A partial copy is required: transcribe exactly the lines from the one containing "Where should I" through the last line below, without any pictures.

SOURCE RECORDS —
========

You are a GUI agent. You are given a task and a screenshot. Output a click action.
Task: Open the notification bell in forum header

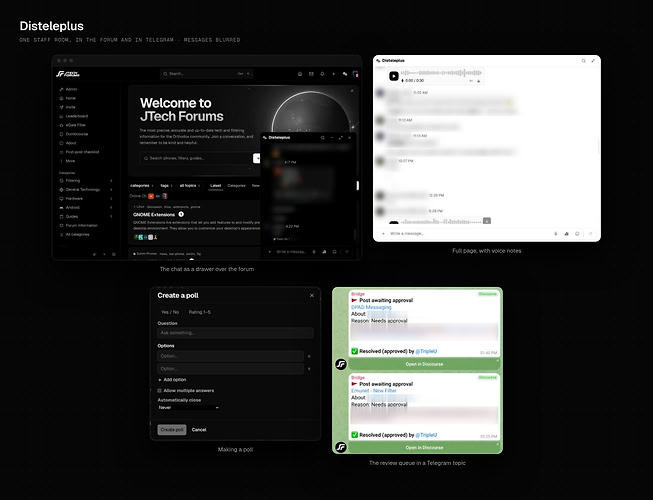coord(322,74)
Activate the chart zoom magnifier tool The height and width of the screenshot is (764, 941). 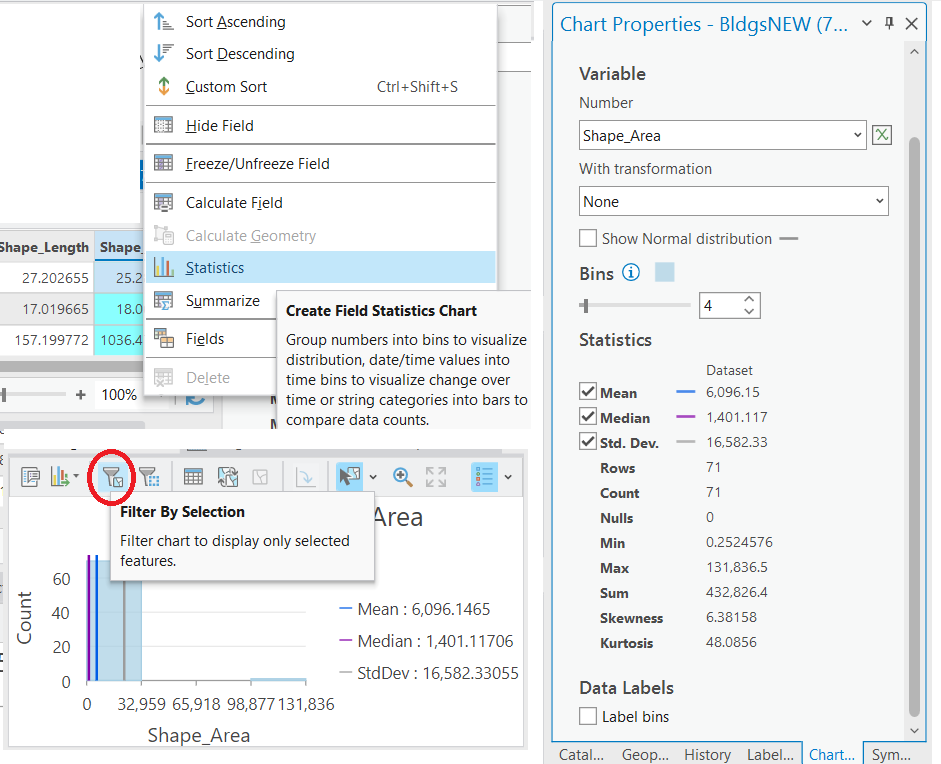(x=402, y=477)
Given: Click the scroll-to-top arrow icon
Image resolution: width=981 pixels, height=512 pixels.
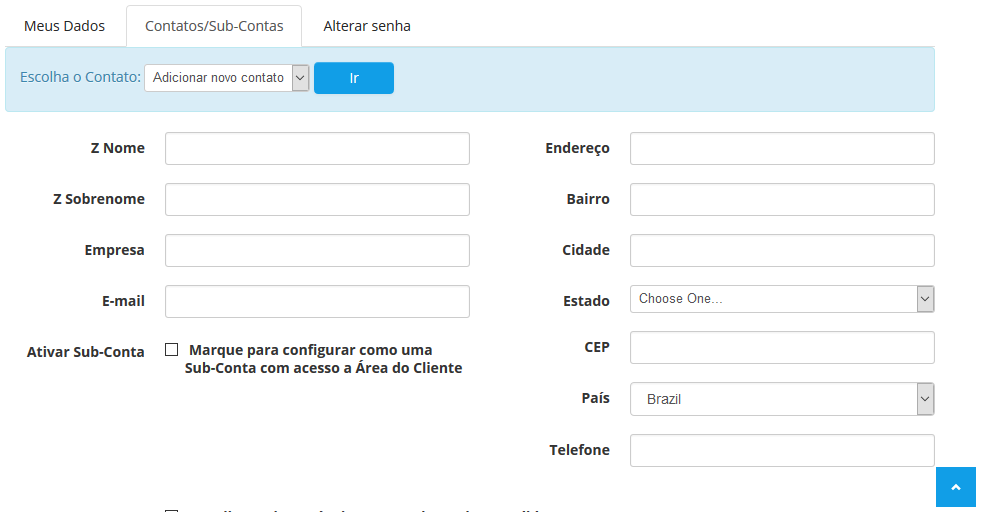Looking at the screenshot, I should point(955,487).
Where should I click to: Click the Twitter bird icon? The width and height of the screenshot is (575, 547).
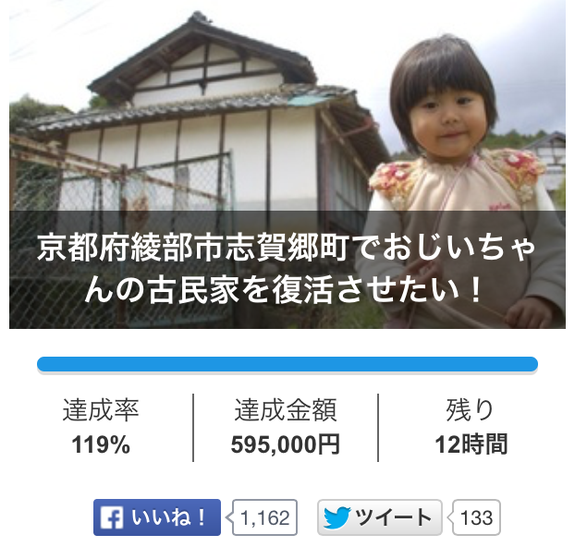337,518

========

WRITTEN REPLY —
Where should I click to: Click the Twitter bird icon? The width and height of the screenshot is (575, 547).
337,518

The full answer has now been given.